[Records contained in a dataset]

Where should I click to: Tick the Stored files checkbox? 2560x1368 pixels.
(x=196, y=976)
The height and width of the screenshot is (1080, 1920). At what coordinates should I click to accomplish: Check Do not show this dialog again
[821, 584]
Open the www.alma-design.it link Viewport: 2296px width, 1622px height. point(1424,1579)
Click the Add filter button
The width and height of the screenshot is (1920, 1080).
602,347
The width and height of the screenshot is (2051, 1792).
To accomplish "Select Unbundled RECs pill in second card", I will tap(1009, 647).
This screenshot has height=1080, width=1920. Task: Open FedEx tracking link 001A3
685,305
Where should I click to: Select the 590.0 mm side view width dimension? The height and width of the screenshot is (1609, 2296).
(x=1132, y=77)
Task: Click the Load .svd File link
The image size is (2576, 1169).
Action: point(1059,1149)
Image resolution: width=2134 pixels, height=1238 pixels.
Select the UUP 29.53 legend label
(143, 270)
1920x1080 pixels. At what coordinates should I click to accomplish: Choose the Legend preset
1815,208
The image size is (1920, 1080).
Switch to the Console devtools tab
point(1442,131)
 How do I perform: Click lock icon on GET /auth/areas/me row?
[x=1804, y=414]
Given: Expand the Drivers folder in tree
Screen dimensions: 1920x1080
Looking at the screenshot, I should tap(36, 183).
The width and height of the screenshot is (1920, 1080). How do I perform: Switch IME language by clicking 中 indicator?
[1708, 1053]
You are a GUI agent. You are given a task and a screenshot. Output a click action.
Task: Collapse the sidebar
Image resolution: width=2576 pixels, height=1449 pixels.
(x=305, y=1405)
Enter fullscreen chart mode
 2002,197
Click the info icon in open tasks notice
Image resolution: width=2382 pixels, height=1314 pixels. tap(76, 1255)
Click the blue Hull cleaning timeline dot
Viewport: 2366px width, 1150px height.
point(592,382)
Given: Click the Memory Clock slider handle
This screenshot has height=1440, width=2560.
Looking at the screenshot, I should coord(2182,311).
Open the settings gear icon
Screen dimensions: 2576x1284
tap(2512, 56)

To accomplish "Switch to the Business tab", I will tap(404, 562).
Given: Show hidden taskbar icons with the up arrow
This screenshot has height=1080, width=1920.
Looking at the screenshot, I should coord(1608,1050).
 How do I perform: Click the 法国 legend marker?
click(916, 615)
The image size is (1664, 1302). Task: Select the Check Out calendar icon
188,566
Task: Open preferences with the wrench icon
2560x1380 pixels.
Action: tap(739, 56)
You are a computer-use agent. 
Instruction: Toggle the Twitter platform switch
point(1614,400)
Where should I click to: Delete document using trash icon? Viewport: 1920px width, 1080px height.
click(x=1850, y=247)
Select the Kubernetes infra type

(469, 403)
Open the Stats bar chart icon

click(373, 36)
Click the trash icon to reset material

#### [Task objective]
Copy nothing beyond the line containing "Given: Expand the Drivers folder in tree". Transcribe exactly from the first line of the entries down to that line, inclusive.

#### [Written answer]
Where should I click to: Tick the Stored files checkbox? 2560x1368 pixels.
(x=196, y=976)
The height and width of the screenshot is (1080, 1920). At what coordinates should I click to accomplish: Check Do not show this dialog again
[821, 584]
Open the www.alma-design.it link Viewport: 2296px width, 1622px height. point(1424,1579)
Click the Add filter button
The width and height of the screenshot is (1920, 1080).
602,347
The width and height of the screenshot is (2051, 1792).
To accomplish "Select Unbundled RECs pill in second card", I will tap(1009, 647).
This screenshot has height=1080, width=1920. Task: Open FedEx tracking link 001A3
685,305
Where should I click to: Select the 590.0 mm side view width dimension? The height and width of the screenshot is (1609, 2296).
(x=1132, y=77)
Task: Click the Load .svd File link
The image size is (2576, 1169).
Action: point(1059,1149)
Image resolution: width=2134 pixels, height=1238 pixels.
Select the UUP 29.53 legend label
(143, 270)
1920x1080 pixels. At what coordinates should I click to accomplish: Choose the Legend preset
1815,208
The image size is (1920, 1080).
Switch to the Console devtools tab
point(1442,131)
 How do I perform: Click lock icon on GET /auth/areas/me row?
[x=1804, y=414]
Given: Expand the Drivers folder in tree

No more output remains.